🗄️ A simple tool for converting WARC files to Parquet files.
The binary may be installed via cargo
:
sh
$ cargo install warc-parquet
Once installed, WARC files can be passed to the program with a target output path which Parquet will be written to:
sh
$ wget --warc-file example 'https://example.com'
$ warc-parquet --gzipped example.warc.gz example.snappy.parquet
⚠️ Note that the Parquet path WILL be overwritten.
There are any number of ways to consume Parquet once you have it. However a natural fit might be DuckDB:
$ duckdb
v0.3.3 fe9ba8003
Enter ".help" for usage hints.
Connected to a transient in-memory database.
Use ".open FILENAME" to reopen on a persistent database.

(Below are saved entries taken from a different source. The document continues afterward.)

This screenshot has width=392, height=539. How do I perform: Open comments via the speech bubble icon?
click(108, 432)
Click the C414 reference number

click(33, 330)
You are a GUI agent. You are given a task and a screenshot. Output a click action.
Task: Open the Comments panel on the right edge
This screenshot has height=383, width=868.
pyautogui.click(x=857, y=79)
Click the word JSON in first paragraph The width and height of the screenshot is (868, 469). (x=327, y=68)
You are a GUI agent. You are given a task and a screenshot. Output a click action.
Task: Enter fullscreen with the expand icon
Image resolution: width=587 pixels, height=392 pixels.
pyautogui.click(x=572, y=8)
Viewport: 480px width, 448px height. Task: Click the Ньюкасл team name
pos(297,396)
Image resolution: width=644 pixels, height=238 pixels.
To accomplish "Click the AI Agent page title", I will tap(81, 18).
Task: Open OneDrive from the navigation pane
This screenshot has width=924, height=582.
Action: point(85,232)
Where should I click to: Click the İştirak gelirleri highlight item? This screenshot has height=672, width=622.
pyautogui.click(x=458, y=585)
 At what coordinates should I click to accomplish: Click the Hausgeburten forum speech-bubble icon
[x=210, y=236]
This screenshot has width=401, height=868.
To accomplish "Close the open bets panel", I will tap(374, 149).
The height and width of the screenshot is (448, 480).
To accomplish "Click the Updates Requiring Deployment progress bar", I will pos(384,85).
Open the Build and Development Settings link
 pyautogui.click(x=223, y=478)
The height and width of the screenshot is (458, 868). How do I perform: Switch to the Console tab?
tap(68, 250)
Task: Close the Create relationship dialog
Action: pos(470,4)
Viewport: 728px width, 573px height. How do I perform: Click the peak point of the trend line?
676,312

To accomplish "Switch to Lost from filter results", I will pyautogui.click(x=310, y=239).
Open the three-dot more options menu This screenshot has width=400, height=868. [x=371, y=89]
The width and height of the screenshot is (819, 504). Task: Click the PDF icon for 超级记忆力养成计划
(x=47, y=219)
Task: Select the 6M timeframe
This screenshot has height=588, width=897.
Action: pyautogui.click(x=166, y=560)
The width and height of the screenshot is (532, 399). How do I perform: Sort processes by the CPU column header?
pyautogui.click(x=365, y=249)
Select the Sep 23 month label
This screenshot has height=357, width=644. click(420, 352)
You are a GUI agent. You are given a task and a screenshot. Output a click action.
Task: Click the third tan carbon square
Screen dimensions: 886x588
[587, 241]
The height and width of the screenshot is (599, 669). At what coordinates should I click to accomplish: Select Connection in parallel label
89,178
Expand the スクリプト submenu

D select type, id from 'example.snappy.parquet';
┌──────────┬─────────────────────────────────────────────────┐
│ type │ id │
├──────────┼─────────────────────────────────────────────────┤
│ warcinfo │ <urn:uuid:A8063499-7675-4D8D-A736-A1D7DAE84C84> │
│ request │ <urn:uuid:3EB20966-D74F-4949-AACB-23DB3A0733A7> │
│ response │ <urn:uuid:8B92CADC-F770-45BE-8B72-E13A61CD6D1C> │
│ metadata │ <urn:uuid:4C0E9E17-E21B-49E0-859A-D1016FBDE636> │
│ resource │ <urn:uuid:14F502A5-3BDE-4D0B-8A43-95F4BB8398C6> │
│ resource │ <urn:uuid:6B6D6ADD-52FF-4760-AA00-FB9E739CABBE> │
└──────────┴─────────────────────────────────────────────────┘
D describe select * from 'example.snappy.parquet';
┌─────────────────────────┬─────────────┬──────┬─────┬─────────┬───────┐
│ column_name │ column_type │ null │ key │ default │ extra │
├─────────────────────────┼─────────────┼──────┼─────┼─────────┼───────┤
│ id │ VARCHAR │ YES │ │ │ │
│ content_length │ UINTEGER │ YES │ │ │ │
│ date │ TIMESTAMP │ YES │ │ │ │
│ type │ VARCHAR │ YES │ │ │ │
│ content_type │ VARCHAR │ YES │ │ │ │
│ concurrent_to │ VARCHAR │ YES │ │ │ │
│ block_digest │ VARCHAR │ YES │ │ │ │
│ payload_digest │ VARCHAR │ YES │ │ │ │
│ ip_address │ VARCHAR │ YES │ │ │ │
│ refers_to │ VARCHAR │ YES │ │ │ │
│ target_uri │ VARCHAR │ YES │ │ │ │
│ truncated │ VARCHAR │ YES │ │ │ │
│ warc_info_id │ VARCHAR │ YES │ │ │ │
│ filename │ VARCHAR │ YES │ │ │ │
│ profile │ VARCHAR │ YES │ │ │ │
│ identified_payload_type │ VARCHAR │ YES │ │ │ │
│ segment_number │ UINTEGER │ YES │ │ │ │
│ segment_origin_id │ VARCHAR │ YES │ │ │ │
│ segment_total_length │ UINTEGER │ YES │ │ │ │
│ body │ BLOB │ YES │ │ │ │
└─────────────────────────┴─────────────┴──────┴─────┴─────────┴───────┘